Para o ministro, a autoridade policial ainda não reuniu provas sobre os fatos supostamente praticados há mais de dez anos, na campanha de 2014, que justifiquem o oferecimento de denúncia pelo Ministério Público. "A tramitação do feito por prazo desarrazoado - inquérito em trâmite por mais de cinco anos, para apurar fatos praticados, em tese, há mais de dez anos - importa em flagrante constrangimento ilegal, que deve ser reparado por meio da concessão de habeas corpus", determinou.

Segundo os autos, Aécio Neves era investigado por emitir contratos e notas fiscais falsas durante a prestação de contas da campanha presidencial de 2014. A autoridade policial estima que o então candidato deixou de declarar despesas estimadas em R$ 2,5 milhões à Justiça Eleitoral. A apuração teve início a partir da delação premiada de Elon Gomes de Almeida, ex-diretor de uma empresa do grupo Qualicorp, que alegou ter feito doações de campanha ocultas para diversos candidatos à Presidência.

Gilmar Mendes considerou que os documentos apresentados pelos advogados de Aécio Neves demonstraram ilegalidades no processo investigatório. O magistrado destacou que a Procuradoria-Geral da República (PGR), que havia reconhecido que a competência do caso não caberia ao Supremo - uma vez que os indícios não estavam relacionados ao mandato de Aécio Neves -, requisitou um Relatório de Inteligência Financeira ao COAF (Conselho de Controle de Atividades Financeiras).

Para ele, o ato investigativo foi praticado por uma autoridade que não detinha atribuição legal. Além disso, o ministro argumentou que a atuação irregular produziu elementos de prova que, ao lado do depoimento de Elon Gomes de Almeida, estão sendo utilizados pela Polícia Federal como justificativa para o prosseguimento do inquérito.

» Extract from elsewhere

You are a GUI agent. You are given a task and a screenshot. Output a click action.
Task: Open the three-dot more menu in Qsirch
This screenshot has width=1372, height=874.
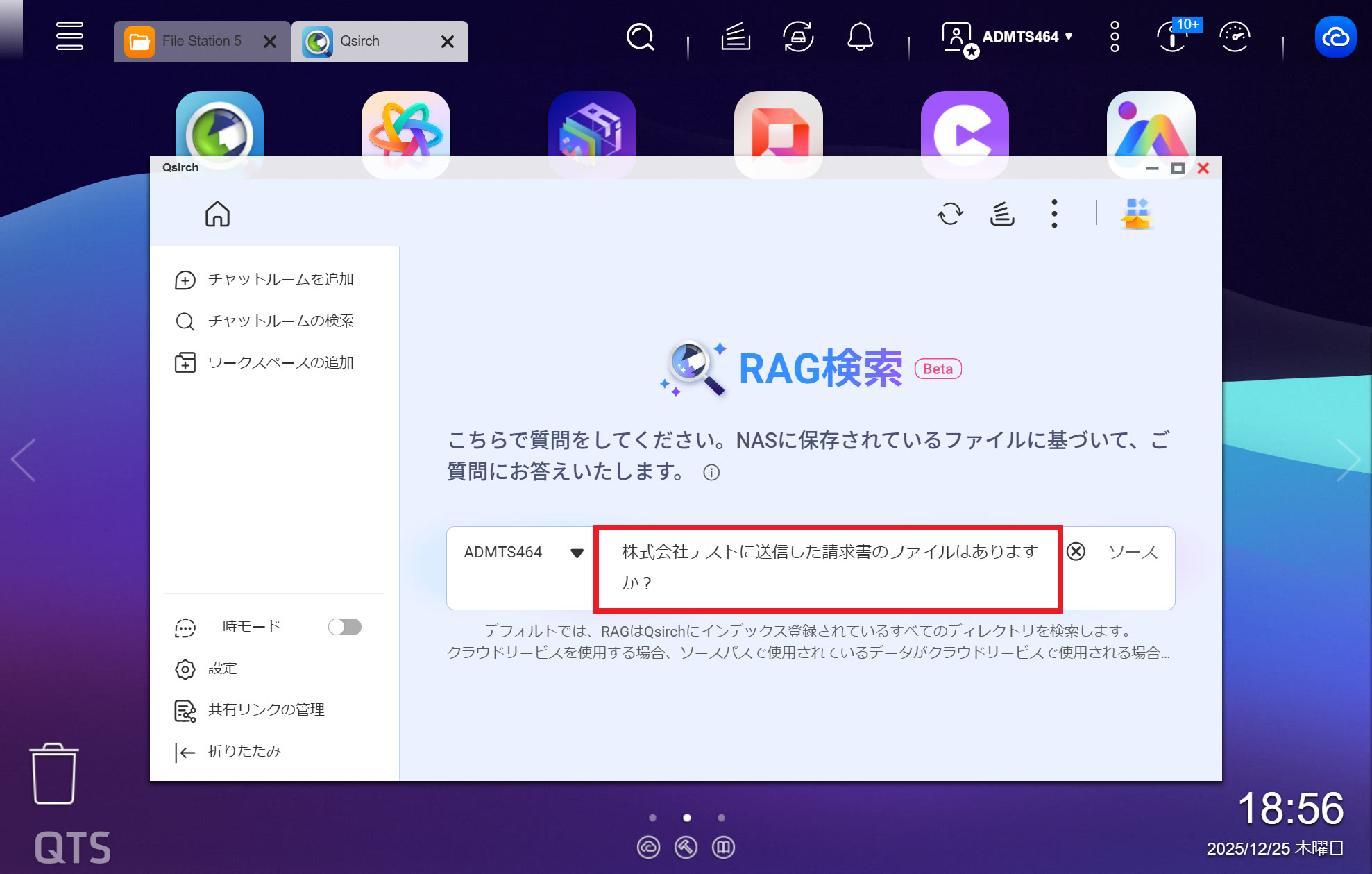(1053, 214)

O ministro também ressaltou que houve um excesso de prazo nas investigações, sem indícios de resolução. A decisão cita que o inquérito foi instaurado em março de 2020 para investigar fatos relacionados à campanha de 2014, sem qualquer sinalização de desfecho do caso. Mendes classificou a demora como um "flagrante constrangimento ilegal", que deve ser reparado por meio da concessão de habeas corpus.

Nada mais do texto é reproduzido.